About this task:
Could you please transcribe the data exactly, without the pictures?
***** Exercise materials
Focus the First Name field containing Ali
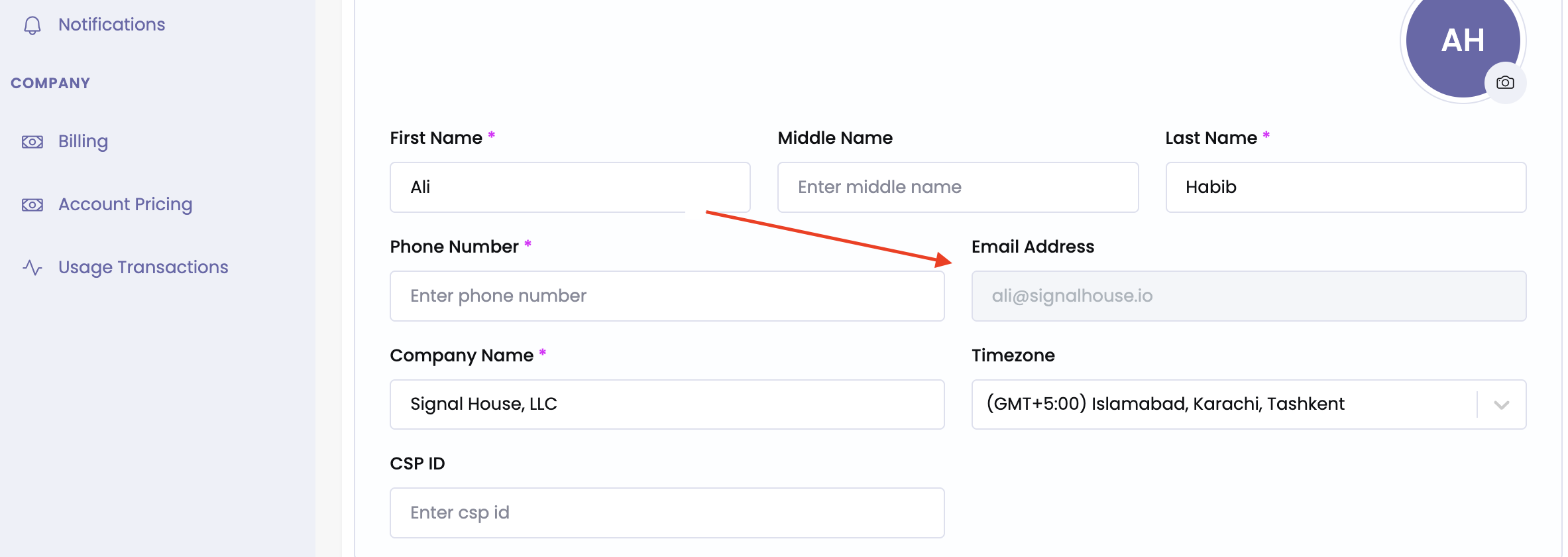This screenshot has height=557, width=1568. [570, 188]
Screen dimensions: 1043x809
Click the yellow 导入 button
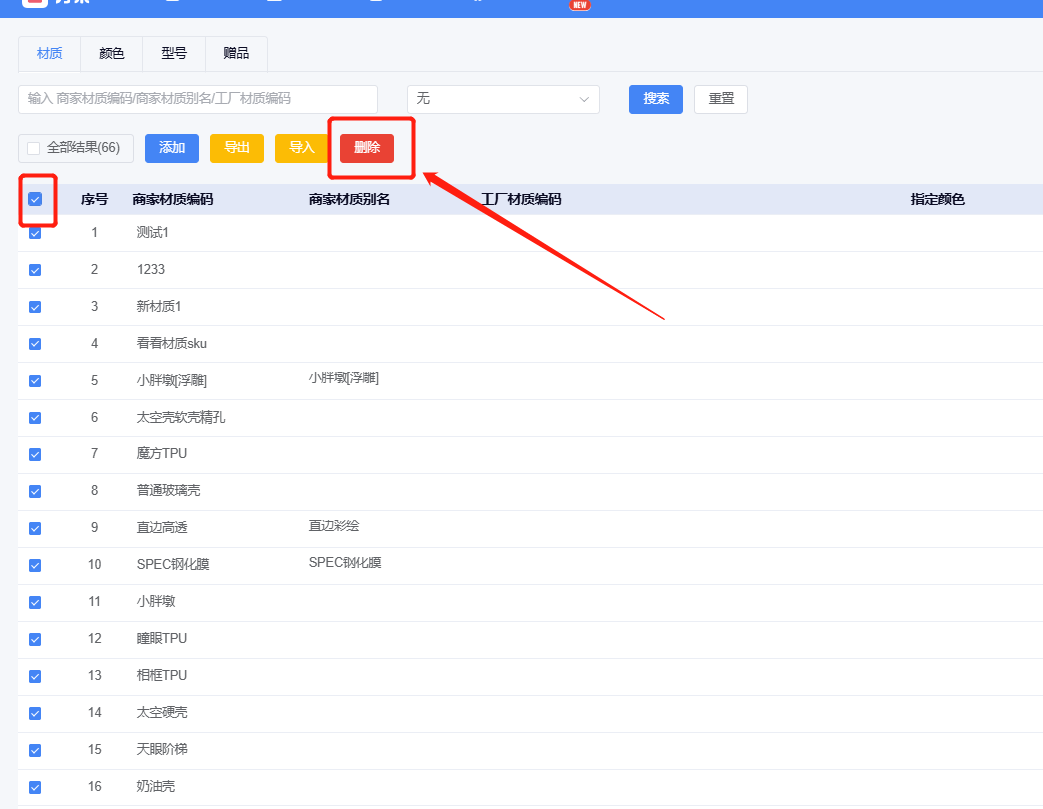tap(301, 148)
**********
Solution for this problem:
Focus the First Name field containing Ali
This screenshot has height=557, width=1568. [570, 188]
Screen dimensions: 1043x809
Click the yellow 导入 button
tap(301, 148)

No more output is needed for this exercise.